3. Checkov / OPA policy — reject static pools in IaC

# checkov custom check: no static PHP-FPM pools in prod
from checkov.common.models.enums import CheckResult
from checkov.ansible.checks.task.base_ansible_check import BaseAnsibleCheck

class CheckFPMPoolMode(BaseAnsibleCheck):
    def __init__(self):
        super().__init__(
            name="Ensure PHP-FPM pool uses dynamic or ondemand pm",
            id="CKV_ANSIBLE_PHPFPM_1",
            supported_tasks=["ini_file", "template"]
        )
    def get_resource_id(self, conf):
        return conf.get("name", "unknown")
    def scan_resource_conf(self, conf):
        # Flag any config setting pm = static
        if "static" in str(conf):
            return CheckResult.FAILED
        return CheckResult.PASSED

4. Prometheus alerting — fire before users see 502s

# prometheus/alerts/phpfpm.yml
groups:
  - name: phpfpm_pool
    rules:
      - alert: PHPFPMPoolNearExhaustion
        expr: |
          phpfpm_active_processes / phpfpm_max_active_processes > 0.80
        for: 2m
        labels:
          severity: warning
        annotations:
          summary: "PHP-FPM pool {{ $labels.pool }} at {{ $value | humanizePercentage }} capacity"
          runbook: "https://wiki.internal/runbooks/phpfpm-exhaustion"

      - alert: PHPFPMPoolExhausted
        expr: |
          phpfpm_active_processes >= phpfpm_max_active_processes
        for: 30s
        labels:
          severity: critical
        annotations:
          summary: "PHP-FPM pool EXHAUSTED — 502s imminent"
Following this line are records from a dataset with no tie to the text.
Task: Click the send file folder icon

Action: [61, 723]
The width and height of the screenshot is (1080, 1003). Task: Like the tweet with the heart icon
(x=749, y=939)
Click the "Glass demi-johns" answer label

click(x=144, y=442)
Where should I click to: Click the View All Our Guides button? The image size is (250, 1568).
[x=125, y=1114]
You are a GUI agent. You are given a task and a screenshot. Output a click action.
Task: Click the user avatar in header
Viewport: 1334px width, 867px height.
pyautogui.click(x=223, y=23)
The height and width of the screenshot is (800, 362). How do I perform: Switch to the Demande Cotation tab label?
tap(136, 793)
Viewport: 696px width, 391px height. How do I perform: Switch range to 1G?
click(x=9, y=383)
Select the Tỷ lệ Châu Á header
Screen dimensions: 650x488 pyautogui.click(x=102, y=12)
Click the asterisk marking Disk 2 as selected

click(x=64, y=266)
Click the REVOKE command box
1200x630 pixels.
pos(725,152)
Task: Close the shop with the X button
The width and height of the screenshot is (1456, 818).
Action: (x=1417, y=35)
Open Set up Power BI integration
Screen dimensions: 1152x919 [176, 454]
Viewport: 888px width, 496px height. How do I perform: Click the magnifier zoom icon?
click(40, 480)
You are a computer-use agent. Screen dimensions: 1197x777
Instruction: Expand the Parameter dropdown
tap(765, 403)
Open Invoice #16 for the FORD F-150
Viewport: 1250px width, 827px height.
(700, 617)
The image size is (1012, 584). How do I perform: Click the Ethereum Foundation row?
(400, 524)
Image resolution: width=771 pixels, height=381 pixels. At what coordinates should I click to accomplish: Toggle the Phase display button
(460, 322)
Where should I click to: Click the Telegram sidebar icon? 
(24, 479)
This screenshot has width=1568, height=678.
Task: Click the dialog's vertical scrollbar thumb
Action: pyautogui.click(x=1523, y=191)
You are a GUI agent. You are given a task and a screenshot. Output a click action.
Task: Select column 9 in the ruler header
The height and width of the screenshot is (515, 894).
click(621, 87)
5. request_terminate_timeout is your last line of defense

Never leave it at 0. A single slow DB query or infinite loop will permanently occupy a worker slot until FPM or the server is restarted. Set it to 1.5× your fastcgi_read_timeout in Nginx so FPM kills the worker before Nginx gives up and logs the error.